Defense lawyers and prosecutors both agreed that the attack sprang from a personal vendetta between King and one girl. This girl testified that King had overheard her talking to a school counselor after she was sexually abused and attempted suicide, and claimed King had spread gossip about this. Within a few days of the attack, Wilbur Wright school responded by suspending five of the eighteen attackers from school for ten days.

== Aftermath ==
When the attack was publicized a day later in The Plain Dealer, more than 100 readers contacted the newspaper to confirm that the May Day ritual had been practiced for years. Many in their 20s recalled staying home sick from school on May Day in the 1990s or hurrying home to avoid getting hurt. Some teachers did not give homework that day because they knew attendance would be down. Although annual assaults on white children by minorities is rooted in certain public schools on Cleveland's West Side, the event may have multiple origins. For example, one man recalled that when he served in the military, many of his friends reported, participated in, or became victims of this annual ritual.

In June 2003, the juvenile justice unit of the Cuyahoga County prosecutor's office filed felonious assault and aggravated riot juvenile charges against the eighteen attackers. Stating that the attack was some sort of May Day ritual with the "focus to beat up a white kid," the juvenile justice unit also charged the attackers with ethnic intimidation—a hate-crimes law.

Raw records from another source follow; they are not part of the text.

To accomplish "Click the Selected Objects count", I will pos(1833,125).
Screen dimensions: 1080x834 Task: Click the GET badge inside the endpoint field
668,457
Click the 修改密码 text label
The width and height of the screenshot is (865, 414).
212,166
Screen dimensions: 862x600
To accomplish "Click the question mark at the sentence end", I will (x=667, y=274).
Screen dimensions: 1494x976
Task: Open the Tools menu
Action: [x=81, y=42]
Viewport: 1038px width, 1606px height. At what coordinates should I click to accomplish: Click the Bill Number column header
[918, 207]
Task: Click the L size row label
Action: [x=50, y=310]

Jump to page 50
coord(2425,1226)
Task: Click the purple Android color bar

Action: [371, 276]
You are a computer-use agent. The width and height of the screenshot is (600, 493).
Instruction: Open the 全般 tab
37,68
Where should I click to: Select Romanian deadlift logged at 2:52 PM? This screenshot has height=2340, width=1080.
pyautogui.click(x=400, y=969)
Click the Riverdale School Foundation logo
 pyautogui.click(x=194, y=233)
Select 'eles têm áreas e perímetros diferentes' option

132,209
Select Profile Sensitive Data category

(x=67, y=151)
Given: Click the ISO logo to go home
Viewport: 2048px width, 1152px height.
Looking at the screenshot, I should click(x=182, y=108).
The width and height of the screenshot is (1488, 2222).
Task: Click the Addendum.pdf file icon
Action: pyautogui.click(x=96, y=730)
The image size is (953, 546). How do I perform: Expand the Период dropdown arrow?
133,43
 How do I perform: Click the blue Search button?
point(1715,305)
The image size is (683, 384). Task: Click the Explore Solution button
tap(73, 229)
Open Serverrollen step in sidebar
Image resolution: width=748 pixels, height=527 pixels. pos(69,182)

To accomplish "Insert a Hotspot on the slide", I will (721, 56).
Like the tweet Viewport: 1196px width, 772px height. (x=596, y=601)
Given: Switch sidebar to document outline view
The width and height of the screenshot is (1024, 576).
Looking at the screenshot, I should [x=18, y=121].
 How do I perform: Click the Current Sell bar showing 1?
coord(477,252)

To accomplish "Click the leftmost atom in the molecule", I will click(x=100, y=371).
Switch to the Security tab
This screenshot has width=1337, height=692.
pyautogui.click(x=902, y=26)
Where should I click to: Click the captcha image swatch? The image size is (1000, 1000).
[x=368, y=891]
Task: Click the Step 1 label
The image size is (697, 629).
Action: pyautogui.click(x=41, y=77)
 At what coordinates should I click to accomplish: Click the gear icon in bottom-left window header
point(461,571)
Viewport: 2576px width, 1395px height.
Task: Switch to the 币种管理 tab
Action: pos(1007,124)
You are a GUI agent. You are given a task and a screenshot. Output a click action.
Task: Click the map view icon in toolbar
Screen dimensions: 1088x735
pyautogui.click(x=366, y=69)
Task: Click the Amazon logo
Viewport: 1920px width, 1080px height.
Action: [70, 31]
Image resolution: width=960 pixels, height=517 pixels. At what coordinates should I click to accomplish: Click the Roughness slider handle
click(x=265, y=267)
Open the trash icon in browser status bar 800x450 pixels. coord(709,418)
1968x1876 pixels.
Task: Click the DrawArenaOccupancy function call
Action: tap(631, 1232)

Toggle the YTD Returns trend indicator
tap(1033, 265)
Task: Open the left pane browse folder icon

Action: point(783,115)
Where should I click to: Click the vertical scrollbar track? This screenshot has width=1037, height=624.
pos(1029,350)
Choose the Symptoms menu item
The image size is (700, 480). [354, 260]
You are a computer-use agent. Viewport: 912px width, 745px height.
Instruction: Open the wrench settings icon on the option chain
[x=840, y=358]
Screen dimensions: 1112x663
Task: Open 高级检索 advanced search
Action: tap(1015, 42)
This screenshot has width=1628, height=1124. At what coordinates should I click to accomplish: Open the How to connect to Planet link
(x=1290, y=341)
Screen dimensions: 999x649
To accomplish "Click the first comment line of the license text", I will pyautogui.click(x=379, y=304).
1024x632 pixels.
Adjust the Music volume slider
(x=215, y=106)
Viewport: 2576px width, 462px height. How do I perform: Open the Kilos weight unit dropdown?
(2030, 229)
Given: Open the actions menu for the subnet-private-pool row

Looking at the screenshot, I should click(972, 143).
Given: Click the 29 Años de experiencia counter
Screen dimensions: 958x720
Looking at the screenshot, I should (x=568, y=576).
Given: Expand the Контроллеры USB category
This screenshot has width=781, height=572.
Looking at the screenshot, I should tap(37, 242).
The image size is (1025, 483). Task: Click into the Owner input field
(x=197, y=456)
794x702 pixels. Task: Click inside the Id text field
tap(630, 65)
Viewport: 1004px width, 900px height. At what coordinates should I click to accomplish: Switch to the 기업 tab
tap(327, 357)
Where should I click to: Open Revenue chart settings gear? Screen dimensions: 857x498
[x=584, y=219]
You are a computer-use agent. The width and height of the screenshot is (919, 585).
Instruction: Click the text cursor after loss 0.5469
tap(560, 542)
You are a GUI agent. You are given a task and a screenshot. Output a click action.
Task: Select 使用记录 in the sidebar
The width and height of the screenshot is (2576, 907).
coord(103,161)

In July, Cuyahoga County Juvenile Court Judge Joseph F. Russo entered not guilty pleas and appointed lawyers for the youth, and issued arrest warrants for the four who failed to attend the court hearing.

Judge Russo ended the trial in October 2003 with six convictions. These six individuals admitted aggravated rioting, and two of those admitted to felonious assault. Judge Russo said that testimony from prosecution witnesses, including King, was too conflicting, inconsistent and sometimes obviously false to prove the culpability of four defendants beyond reasonable doubt.

He also concluded that "based on the evidence I've heard, May Day is reality and the evidence was overwhelming that this was an attack based on May Day and that the victim was chosen because she was white." In drawing his conclusion, Judge Russo suggested that white students in Cleveland's integrated public schools have reason to fear assaults by minorities in so-called May Day attacks every May 1.